**EXCERPTED TEXT:**
I’d wanted to go to Bangladesh ever since I heard the story of the sari shop with a secret door to a bookshop for women who wanted to read feminist books. The women would emerge from the change rooms to greet their husbands with books discreetly hidden under their saris. In joining The Asia Foundation, I finally got my chance to go to Bangladesh, and in the right role too as head of women’s empowerment.
I arrived in Dhaka, Bangladesh, to news that draft legislation to lower the age of marriage was under discussion. Bangladesh has one of the highest rates of child marriage in the world, and the highest rate in Asia. Fifty-two percent of girls marry before the age of 18, and 18 percent are married before they turn 15. This results in girls being denied an education and usually getting pregnant soon after being married with some dying in childbirth and others facing severe health issues, together with their babies.
In 2014, the Prime Minister pledged to end child marriage, committing to enact a tougher law that included severe punishment for child marriage, to having a national action plan to end child marriage under age 15 by 2021, and to end to all marriage before age 18 by 2041. Since then, no national action plan has emerged, and the proposed new law allows for child marriage in special circumstances such as accidental or unlawful pregnancy, and sets no minimum age for such marriages. With the new law, girls may also be forced to marry their own rapist if the ‘unlawful pregnancy’ clause stands.
Against this backdrop I spent time with our Bangladesh country representative and deputy, Hasan Mazumdar and Sara Taylor, together with the other staff in the Bangladesh office, to learn more about our programs there including our work in supporting young people’s engagement in their community. This is important at a time where young people are exposed to radicalizing forces, especially given the uptick in terrorism including the civilian attack on an upmarket bakery in Dhaka in July 2016. More than 20 people, mainly foreigners, were killed in this attack, for which ISIS claimed responsibility, as part of terrorist groups’ targeting of minority religious groups, foreigners, and those people who have different views to theirs. With ISIS also purported to have connections with local groups, there will likely be more such attacks in the time ahead and with the challenge that these threats are no longer just local in nature.

**YOUR INSTRUCTIONS:** Continue the account of the Bangladesh visit from the point where it stops. The records are not needed here.

Target pointing data:
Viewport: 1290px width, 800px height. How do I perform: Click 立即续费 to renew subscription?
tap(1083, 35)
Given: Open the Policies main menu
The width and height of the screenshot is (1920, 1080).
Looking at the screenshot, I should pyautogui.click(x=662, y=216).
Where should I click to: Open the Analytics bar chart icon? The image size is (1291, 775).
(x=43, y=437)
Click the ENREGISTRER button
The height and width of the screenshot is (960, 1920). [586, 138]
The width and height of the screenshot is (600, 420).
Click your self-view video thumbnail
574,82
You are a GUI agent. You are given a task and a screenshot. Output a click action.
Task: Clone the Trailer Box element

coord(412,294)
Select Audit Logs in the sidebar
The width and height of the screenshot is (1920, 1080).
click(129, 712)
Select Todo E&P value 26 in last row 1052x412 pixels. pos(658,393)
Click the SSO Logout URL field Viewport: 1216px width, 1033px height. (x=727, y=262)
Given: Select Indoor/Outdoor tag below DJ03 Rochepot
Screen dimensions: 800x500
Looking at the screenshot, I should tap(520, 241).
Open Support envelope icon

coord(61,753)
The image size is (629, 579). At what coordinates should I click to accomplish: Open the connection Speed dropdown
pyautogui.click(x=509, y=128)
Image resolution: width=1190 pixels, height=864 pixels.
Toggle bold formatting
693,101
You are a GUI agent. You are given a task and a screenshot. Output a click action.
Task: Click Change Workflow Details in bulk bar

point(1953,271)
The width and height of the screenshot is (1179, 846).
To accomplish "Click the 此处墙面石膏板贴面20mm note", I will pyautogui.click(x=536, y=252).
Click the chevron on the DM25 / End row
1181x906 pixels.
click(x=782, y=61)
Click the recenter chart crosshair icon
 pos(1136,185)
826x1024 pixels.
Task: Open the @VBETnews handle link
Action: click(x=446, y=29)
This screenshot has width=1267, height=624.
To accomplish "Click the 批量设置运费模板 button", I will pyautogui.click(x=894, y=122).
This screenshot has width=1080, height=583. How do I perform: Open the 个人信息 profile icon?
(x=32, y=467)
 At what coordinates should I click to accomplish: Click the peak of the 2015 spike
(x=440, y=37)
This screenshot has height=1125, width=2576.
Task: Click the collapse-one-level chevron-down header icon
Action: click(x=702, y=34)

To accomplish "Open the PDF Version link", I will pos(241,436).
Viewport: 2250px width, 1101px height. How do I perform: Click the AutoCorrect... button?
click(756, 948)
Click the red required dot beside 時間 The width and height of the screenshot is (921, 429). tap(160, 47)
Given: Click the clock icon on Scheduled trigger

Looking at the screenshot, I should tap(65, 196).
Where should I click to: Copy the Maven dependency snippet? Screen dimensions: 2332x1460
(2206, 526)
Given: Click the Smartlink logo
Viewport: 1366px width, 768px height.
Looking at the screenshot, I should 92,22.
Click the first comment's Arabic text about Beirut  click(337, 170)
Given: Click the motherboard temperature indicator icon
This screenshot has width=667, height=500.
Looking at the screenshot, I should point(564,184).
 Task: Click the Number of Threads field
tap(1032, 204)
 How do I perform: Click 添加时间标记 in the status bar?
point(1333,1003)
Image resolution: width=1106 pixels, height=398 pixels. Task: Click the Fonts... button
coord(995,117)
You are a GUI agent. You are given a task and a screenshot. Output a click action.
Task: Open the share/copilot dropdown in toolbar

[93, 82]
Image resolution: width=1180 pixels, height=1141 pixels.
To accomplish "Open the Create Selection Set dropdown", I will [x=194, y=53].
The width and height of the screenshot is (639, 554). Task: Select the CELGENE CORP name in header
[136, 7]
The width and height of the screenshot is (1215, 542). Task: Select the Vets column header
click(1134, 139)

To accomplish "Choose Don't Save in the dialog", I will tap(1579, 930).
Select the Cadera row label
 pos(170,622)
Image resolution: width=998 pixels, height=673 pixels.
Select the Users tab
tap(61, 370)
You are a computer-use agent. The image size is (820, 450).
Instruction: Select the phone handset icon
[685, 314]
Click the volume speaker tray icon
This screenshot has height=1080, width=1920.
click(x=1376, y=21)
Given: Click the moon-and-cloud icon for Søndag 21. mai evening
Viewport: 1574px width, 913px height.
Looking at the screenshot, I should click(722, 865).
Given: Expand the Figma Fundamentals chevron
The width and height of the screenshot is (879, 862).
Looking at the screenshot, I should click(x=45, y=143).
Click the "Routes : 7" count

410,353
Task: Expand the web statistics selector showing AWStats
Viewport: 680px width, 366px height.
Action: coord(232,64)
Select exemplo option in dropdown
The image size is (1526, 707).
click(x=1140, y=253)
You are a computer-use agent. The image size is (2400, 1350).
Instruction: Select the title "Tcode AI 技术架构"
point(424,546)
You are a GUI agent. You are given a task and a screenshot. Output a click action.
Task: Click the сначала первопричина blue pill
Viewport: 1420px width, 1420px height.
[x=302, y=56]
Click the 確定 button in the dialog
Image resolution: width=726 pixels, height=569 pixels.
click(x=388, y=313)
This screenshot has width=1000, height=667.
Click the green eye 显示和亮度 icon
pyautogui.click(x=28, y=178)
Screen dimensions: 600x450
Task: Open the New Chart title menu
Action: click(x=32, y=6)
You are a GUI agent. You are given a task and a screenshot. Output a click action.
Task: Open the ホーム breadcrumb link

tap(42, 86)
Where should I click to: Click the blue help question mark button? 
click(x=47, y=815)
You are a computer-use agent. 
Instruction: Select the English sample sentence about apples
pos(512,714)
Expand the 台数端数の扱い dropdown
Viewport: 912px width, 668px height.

**ANSWER TO THE TASK:**
The Bangladeshis who perpetrated the attack on the bakery had studied in elite schools and colleges, and came from affluent families. With ready access to the Internet they could easily be recruited, with encouragement from friends and perhaps with a heady and romantic attraction to heroism and adventure to fuel the cause.
There is also the situation created by an increase in the number of “madrasas” (religious schools) mainly funded by Saudis. These schools focus on a specific religious (Islamic) curriculum and thus those graduating do so with a very defined worldview coupled with reduced chances of securing employment compared to students attending other schools. Students who attend non-religious schools often have better opportunities to be employed due to having education that better equips them for the job market. This combination of young people radicalized by a particular religious worldview, isolated from other perspectives and increasingly shut out of a competitive job market, creates a tinderbox situation awaiting a strike spark.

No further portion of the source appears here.